There are three different kinds of wood needed for a successful campfire

  • Tinder – small twigs, wood shavings, dry leaves or grass, dry needles, bark or dryer lint. This should start to burn immediately with a lighted match.

  • Kindling – small sticks 1″ around or less

  • Fuel – larger wood that keeps the fire going

DON”T FORGET ABOUT SAFETY!  Keep a bucket of water and/or a Fire Extinguisher close by to put out the fire.

Once the materials are gathered and you are ready, it is time to start the campfire.
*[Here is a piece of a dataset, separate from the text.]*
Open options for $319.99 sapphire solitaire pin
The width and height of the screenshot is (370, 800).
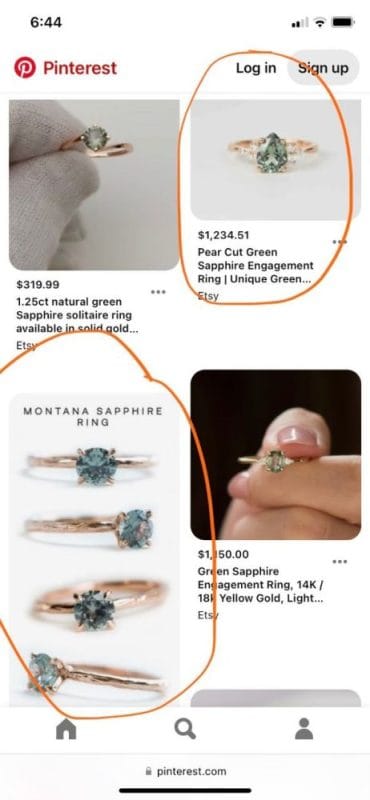pyautogui.click(x=158, y=292)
  1. Place your tinder in the middle of a clean fire pit.  Light the tinder with a match.

  2. Once the tinder has begun to burn, slowly add the kindling.
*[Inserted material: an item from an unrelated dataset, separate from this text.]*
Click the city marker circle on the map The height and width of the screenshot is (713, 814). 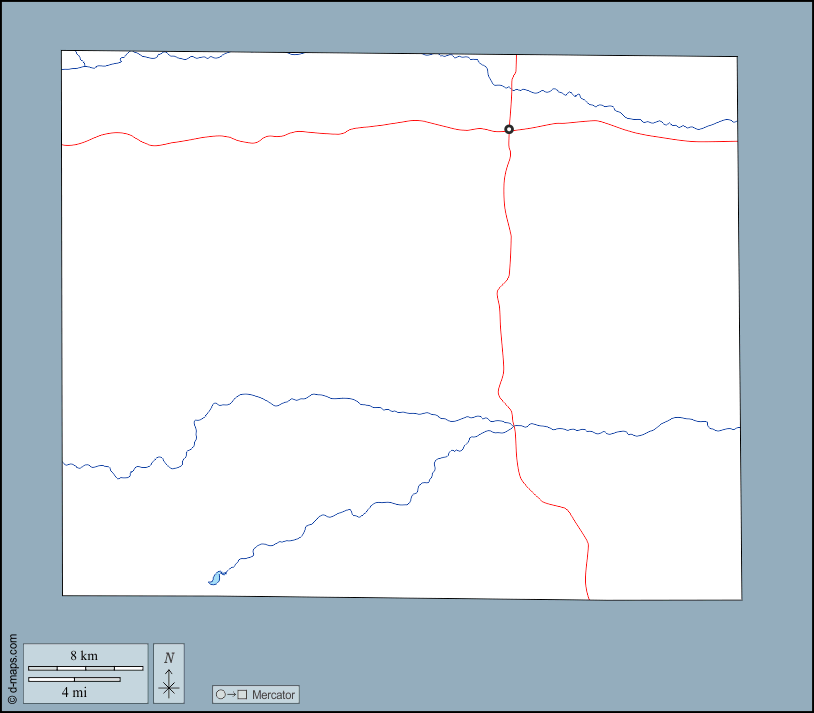pos(509,129)
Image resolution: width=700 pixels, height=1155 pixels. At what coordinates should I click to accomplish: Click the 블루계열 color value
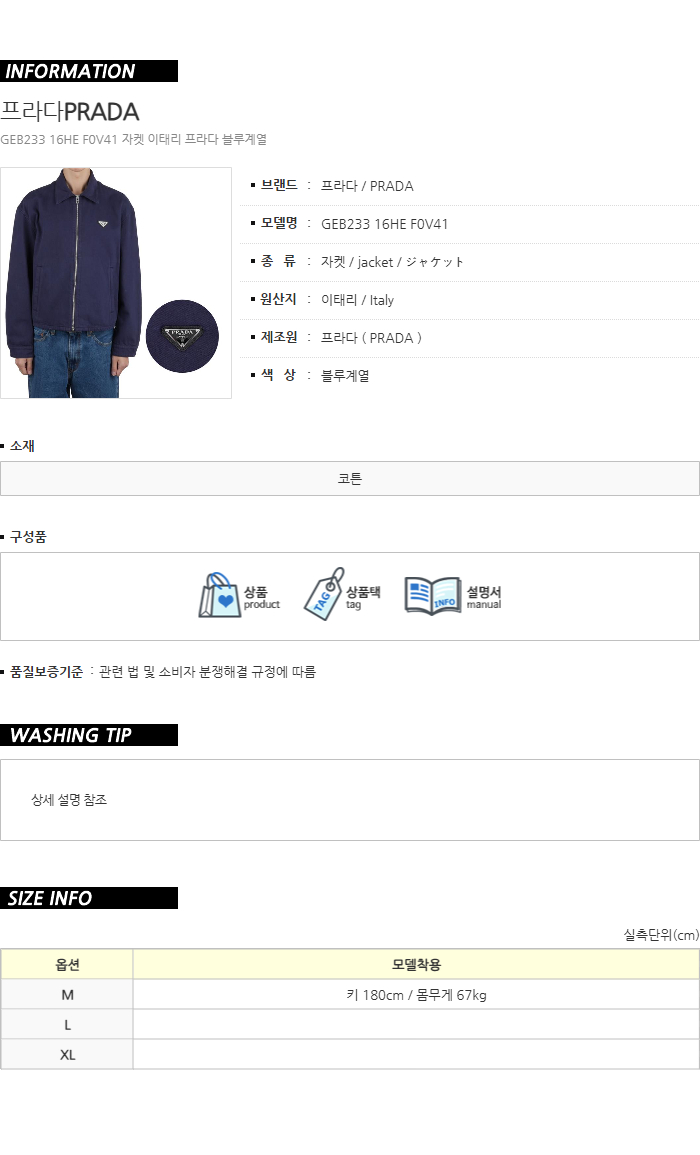coord(345,376)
  3. When the kindling is burning and a good fire is burning, add the fuel (Large wood) one piece at a time.

  4. To keep the fire burning, add fuel (Large wood) every so often.
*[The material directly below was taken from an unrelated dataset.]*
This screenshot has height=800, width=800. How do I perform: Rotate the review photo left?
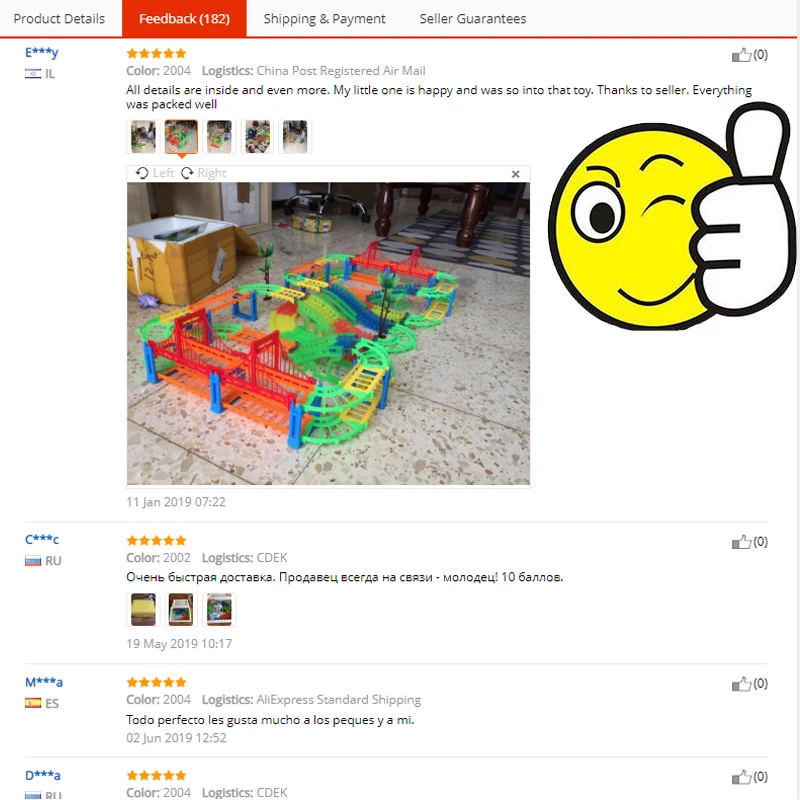155,173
          To roast a good marshmallow there needs to be hot coals in your campfire.  Watch a video entitled, How to Roast the Ultimate Marshmallow to learn the perfect tips. When you have conquered marshmallow making, you may wish to check out S’mores – How to Make S’mores for the perfect S’mores recipe.

          Singing around the campfire is a great way to enjoy the evening festivities.  At Sing Along With Me, you will find an alphabetical collection of traditional Guide, Scout, and Campfire Songs to sing.  Print out the lyrics and share them.  Make the time spent around the campfire memorable.

          The cool autumn evenings will heat up quickly when the logs burning in the campfire emit their primal warmth. Gather up your family and friends to sit around the campfire to sing some campfire songs, roast a few marshmallows, and enjoy a restful evening together. Soon the winter winds will blow and the season of campfires will be over, but with a little preparation, never forgotten.

 

Works Cited

How to Make a Backyard Fire Pit. (2012). Retrieved from HGTV:  http://www.hgtv.com/home-improvement/how-to-make-a-backyard-fire-pit/index.html 

How to Roast the Ultimate Marshmallow. (2012). Retrieved from You Tube: https://www.youtube.com/watch?v=i5QvvnETZ7c

Simple Backyard Fire Pit (firepit) with Spit . (2012). Retrieved from YouTube: https://www.youtube.com/watch?v=yMpNclW0G44

Sing Along With Me. (2012). Retrieved from Songs With Music: http://songs-with-music.freeservers.com/alphabetical.html

S’mores-How To Make S’mores. (2012). Retrieved from What’s Cooking America: http://whatscookingamerica.net/Cookie/Smores/Smores.htm

 

Grandmother Musings 2012-2013.
Unauthorized use and/or duplication of this material without express and written permission from this blog’s author and/or owner is strictly prohibited. Excerpts and links may be used, provided that full and clear credit is given to Jamie Nowinski – Grandmother Wisdom/Grandmother Musings with appropriate and specific direction to the original content.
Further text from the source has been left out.